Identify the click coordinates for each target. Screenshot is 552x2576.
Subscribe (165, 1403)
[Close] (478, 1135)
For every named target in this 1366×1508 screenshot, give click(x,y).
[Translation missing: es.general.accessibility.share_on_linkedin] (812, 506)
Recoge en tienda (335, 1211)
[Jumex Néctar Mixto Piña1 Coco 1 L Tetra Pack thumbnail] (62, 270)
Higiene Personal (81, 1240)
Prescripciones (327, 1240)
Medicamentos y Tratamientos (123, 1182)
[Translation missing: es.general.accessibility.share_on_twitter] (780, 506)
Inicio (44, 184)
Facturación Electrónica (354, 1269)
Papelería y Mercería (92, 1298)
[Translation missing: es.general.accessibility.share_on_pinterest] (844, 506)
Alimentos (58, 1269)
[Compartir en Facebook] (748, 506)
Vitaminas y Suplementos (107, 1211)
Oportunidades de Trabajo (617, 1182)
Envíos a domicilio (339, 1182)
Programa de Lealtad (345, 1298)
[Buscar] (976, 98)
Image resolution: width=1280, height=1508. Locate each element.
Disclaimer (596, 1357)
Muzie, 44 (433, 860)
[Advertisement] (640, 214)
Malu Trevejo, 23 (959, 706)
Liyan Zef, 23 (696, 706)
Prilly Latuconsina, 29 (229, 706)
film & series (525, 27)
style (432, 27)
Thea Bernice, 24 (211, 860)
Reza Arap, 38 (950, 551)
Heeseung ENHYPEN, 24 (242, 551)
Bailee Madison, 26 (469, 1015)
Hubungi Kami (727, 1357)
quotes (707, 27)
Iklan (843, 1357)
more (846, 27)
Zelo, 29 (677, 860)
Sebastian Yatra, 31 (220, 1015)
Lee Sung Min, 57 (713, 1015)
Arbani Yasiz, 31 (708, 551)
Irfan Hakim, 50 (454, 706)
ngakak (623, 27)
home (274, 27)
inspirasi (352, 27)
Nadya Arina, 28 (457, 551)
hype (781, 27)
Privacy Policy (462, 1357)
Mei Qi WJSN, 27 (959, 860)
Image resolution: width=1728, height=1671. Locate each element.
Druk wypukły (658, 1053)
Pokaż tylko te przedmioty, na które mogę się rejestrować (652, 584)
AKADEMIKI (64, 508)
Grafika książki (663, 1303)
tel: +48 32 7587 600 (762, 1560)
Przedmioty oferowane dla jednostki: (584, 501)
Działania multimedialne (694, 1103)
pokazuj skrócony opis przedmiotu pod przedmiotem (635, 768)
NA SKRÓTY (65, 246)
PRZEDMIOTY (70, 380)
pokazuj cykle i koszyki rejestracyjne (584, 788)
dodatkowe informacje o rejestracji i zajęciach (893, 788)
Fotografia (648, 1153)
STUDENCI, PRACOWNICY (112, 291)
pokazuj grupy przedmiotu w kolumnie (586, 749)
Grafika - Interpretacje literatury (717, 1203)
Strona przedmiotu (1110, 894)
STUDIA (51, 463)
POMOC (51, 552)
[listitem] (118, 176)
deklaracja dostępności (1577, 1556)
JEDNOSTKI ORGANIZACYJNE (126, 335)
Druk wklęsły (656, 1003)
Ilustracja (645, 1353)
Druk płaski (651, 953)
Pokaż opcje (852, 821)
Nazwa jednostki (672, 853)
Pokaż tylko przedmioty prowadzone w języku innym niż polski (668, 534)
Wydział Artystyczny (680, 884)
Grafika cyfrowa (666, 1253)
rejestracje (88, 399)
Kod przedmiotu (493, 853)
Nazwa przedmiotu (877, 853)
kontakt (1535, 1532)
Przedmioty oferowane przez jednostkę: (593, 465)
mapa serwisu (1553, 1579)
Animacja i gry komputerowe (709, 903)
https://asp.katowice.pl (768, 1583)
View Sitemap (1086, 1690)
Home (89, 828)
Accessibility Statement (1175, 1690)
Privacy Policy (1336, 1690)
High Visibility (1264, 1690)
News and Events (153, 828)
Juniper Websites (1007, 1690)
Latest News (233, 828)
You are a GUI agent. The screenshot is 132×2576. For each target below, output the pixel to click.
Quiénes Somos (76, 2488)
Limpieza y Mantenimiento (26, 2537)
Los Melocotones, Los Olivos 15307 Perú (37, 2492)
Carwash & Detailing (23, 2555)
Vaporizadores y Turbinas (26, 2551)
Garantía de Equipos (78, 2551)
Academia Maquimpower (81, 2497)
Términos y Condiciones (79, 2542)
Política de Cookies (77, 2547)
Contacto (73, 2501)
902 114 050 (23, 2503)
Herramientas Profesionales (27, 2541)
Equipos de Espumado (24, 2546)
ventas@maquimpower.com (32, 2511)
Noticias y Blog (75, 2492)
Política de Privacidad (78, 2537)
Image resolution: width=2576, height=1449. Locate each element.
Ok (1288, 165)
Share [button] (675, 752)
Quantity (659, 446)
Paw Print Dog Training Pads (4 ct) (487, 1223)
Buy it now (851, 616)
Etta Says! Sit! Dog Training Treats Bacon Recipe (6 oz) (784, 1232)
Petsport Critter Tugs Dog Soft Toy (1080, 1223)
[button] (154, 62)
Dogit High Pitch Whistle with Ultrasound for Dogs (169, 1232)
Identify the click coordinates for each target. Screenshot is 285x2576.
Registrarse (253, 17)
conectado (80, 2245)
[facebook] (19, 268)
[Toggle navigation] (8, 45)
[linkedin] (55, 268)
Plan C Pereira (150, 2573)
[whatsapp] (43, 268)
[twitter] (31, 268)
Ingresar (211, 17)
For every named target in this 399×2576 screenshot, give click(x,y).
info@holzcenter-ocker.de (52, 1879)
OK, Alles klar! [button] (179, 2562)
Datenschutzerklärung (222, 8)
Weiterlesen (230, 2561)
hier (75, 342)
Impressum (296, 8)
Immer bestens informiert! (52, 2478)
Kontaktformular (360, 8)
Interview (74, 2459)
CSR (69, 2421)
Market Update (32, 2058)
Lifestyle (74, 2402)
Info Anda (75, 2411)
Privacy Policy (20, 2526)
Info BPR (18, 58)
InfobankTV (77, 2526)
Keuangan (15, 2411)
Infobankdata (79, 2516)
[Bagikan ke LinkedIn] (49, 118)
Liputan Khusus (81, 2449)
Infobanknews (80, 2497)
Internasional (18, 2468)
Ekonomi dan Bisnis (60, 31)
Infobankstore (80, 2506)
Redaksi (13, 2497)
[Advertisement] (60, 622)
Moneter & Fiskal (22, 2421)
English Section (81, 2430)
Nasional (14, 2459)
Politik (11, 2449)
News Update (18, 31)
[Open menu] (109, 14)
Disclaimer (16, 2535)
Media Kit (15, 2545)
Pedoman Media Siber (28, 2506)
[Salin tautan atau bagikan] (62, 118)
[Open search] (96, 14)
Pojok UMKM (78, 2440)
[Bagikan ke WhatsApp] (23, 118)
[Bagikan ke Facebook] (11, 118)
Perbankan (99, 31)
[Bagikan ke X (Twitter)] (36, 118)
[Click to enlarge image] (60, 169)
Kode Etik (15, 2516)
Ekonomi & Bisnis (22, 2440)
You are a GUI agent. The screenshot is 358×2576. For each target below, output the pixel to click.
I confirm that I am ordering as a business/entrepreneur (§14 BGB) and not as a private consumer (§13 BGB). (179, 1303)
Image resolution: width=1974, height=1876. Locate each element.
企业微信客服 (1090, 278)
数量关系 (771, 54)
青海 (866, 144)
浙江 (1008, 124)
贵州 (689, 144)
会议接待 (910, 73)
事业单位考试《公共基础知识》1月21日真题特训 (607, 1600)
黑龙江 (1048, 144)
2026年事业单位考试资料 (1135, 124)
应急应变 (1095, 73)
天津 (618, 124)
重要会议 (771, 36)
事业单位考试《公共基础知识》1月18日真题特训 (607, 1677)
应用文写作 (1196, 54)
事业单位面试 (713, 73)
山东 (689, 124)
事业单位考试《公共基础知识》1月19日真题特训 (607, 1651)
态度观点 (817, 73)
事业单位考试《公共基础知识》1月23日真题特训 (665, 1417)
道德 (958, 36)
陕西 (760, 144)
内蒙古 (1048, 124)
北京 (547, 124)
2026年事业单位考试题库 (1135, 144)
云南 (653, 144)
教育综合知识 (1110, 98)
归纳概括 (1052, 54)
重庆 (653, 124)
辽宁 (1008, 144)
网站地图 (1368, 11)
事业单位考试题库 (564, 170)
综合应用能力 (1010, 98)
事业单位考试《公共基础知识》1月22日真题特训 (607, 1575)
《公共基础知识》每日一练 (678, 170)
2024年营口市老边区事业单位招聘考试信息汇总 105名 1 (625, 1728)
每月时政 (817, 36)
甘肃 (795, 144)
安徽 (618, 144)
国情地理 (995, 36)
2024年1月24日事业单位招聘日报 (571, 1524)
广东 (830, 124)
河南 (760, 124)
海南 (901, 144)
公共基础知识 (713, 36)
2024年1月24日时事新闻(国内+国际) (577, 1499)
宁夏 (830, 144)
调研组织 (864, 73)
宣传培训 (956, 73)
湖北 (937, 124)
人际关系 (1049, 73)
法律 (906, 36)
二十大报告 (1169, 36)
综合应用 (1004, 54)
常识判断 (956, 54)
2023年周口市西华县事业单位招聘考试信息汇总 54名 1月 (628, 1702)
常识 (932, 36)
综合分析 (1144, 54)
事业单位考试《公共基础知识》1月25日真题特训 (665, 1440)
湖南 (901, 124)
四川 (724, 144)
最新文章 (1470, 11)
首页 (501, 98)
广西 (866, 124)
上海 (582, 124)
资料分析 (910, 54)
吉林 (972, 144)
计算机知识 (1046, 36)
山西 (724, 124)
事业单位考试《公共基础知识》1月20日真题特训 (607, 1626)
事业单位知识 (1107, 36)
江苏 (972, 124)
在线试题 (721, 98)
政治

▸ **HOW TO COMPLETE THIS TASK**
Quote only the stretch of lines that starts the data above and ends with the line containing "Envíos a domicilio (339, 1182)", both included.

▸ **RESULT OF THE EXERCISE**
Identify the click coordinates for each target. Screenshot is 552x2576.
Subscribe (165, 1403)
[Close] (478, 1135)
For every named target in this 1366×1508 screenshot, give click(x,y).
[Translation missing: es.general.accessibility.share_on_linkedin] (812, 506)
Recoge en tienda (335, 1211)
[Jumex Néctar Mixto Piña1 Coco 1 L Tetra Pack thumbnail] (62, 270)
Higiene Personal (81, 1240)
Prescripciones (327, 1240)
Medicamentos y Tratamientos (123, 1182)
[Translation missing: es.general.accessibility.share_on_twitter] (780, 506)
Inicio (44, 184)
Facturación Electrónica (354, 1269)
Papelería y Mercería (92, 1298)
[Translation missing: es.general.accessibility.share_on_pinterest] (844, 506)
Alimentos (58, 1269)
[Compartir en Facebook] (748, 506)
Vitaminas y Suplementos (107, 1211)
Oportunidades de Trabajo (617, 1182)
Envíos a domicilio (339, 1182)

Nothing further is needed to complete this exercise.